— DIRECTION —
Answer these from the text on Audi's piloted vehicle project:
(a) Between which two cities did the Audi A7 concept car drive?
(b) What task does the Altera Cyclone FPGA perform on the zFAS board?
(c) According to Rudolph, what is radar not good at determining?

---------- DOCUMENT EXTRACT ----------

Before autonomous vehicles make drivers obsolete, electronic technologies will depend on people to make decisions when something unusual happens. During normal driving conditions, autonomous controls could pilot the vehicle, relying on humans when complex decisions are required.

Audi recently provided technical insight into its piloted vehicle project, in which an Audi A7 concept car drove from San Francisco to Las Vegas earlier this year. The vehicle drove itself most of the journey, though drivers had to remain alert to take over when alerts directed them to resume driving.

The concept car has a range of computers in the trunk. Audi engineers plan to reduce them to a single board over time. The mainstays of the piloted vehicle technologies are an array of cameras, radar, and ultrasonic sensors that are controlled by what’s called the zFAS board. It combines sensor inputs to give the car its view of the world.

“All raw signals from the sensors is collected in a sensor fusion box,” Matthias Rudolph, Head of Architecture Driver Assistance Systems at Audi AG said during the recent Nvidia GPU Technology Conference. “From that input, a virtual environment is created.”

Four semiconductors are the basis of the zFAS board. An Nvidia k1 processor collects data from four cameras and “does everything while driving at low speeds,” Rudolph said. An Infineon Aurix processor handles additional chores. Mobileye’s EyeQ3 performs vision processing, while an Altera Cyclone FPGA (field programmable gate array) performs sensor fusion.

The software architecture is layered, with the perception sensor programs forming the first layer. Above that, there’s a fusion layer that blends data from the sensors with information from maps, road graphs, and other sources. Rudolph noted that combining inputs provides better information and increases confidence in the analysis.

“Radar is not good at determining the width of a car,” Rudolph said. “A camera does that well. If we fuse data from each of them we get good information on what’s ahead.”

Ensuring that the zFAS boards detect potential threats and respond to them correctly without false alerts is critical. If vehicles stop or swerve to avoid something that isn’t a true danger, drivers are likely to stop using the system.

---------- DATA SECTION ----------

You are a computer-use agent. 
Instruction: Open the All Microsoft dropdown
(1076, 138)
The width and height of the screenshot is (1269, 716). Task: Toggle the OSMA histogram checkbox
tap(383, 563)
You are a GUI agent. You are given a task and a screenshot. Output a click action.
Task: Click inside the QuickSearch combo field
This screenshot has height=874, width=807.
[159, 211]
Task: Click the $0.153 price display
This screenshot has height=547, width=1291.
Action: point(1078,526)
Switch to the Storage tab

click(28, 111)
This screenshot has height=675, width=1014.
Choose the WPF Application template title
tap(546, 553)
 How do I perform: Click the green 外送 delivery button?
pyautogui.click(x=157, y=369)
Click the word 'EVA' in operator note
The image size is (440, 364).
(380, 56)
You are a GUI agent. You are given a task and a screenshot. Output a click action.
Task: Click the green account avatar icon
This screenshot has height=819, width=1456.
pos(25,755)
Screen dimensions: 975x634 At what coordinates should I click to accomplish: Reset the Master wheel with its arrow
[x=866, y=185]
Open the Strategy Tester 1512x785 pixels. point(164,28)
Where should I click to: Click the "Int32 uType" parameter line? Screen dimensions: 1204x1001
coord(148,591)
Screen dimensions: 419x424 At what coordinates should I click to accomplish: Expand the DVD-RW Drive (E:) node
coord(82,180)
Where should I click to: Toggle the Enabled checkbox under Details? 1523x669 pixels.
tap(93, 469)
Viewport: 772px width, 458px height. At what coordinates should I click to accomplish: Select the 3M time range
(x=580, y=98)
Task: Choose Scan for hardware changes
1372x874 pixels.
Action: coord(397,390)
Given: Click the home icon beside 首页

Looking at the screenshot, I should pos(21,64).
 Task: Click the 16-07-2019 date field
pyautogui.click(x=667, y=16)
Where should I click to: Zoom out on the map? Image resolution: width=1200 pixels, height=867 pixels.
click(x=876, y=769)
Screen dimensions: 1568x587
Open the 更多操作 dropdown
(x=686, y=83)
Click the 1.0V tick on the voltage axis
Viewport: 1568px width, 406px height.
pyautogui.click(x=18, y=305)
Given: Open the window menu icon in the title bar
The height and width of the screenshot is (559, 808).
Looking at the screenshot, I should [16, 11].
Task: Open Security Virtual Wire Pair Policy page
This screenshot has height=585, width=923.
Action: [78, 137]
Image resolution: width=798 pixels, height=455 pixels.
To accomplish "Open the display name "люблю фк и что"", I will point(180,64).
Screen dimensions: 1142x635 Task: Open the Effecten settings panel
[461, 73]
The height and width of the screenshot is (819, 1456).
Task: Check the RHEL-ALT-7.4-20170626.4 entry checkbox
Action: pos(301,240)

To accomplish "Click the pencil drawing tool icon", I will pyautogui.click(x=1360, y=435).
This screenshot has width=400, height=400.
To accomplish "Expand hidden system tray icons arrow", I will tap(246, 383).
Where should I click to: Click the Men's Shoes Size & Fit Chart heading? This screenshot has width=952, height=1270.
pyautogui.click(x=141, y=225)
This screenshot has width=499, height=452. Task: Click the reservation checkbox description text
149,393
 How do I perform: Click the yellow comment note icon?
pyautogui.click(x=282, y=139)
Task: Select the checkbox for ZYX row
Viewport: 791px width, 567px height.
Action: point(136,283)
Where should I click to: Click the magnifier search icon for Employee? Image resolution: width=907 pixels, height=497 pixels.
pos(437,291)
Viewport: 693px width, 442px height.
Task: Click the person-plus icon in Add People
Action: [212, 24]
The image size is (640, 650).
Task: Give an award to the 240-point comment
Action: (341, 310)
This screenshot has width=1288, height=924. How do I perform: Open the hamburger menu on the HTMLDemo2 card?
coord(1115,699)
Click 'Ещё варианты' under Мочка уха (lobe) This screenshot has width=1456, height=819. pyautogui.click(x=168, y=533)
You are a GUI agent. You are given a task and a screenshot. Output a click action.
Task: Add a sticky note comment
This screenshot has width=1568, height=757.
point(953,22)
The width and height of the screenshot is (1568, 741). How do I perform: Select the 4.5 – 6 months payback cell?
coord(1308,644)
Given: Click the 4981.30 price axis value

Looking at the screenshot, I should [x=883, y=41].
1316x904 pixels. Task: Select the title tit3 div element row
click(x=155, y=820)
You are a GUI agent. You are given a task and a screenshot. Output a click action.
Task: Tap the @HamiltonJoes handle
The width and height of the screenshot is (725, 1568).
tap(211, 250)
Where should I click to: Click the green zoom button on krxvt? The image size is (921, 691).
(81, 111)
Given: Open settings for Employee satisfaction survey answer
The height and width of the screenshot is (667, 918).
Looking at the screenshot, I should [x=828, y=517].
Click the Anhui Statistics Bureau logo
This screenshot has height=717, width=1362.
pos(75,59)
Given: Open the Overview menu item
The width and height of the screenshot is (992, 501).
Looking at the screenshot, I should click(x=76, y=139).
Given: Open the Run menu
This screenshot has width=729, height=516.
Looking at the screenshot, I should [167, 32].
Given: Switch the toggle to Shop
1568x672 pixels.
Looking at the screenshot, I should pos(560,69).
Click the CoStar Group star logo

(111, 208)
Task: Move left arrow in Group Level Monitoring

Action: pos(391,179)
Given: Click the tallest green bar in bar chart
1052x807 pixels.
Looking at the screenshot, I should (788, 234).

----------

— TASK RESPONSE —
(a) San Francisco and Las Vegas
(b) Sensor fusion
(c) The width of a car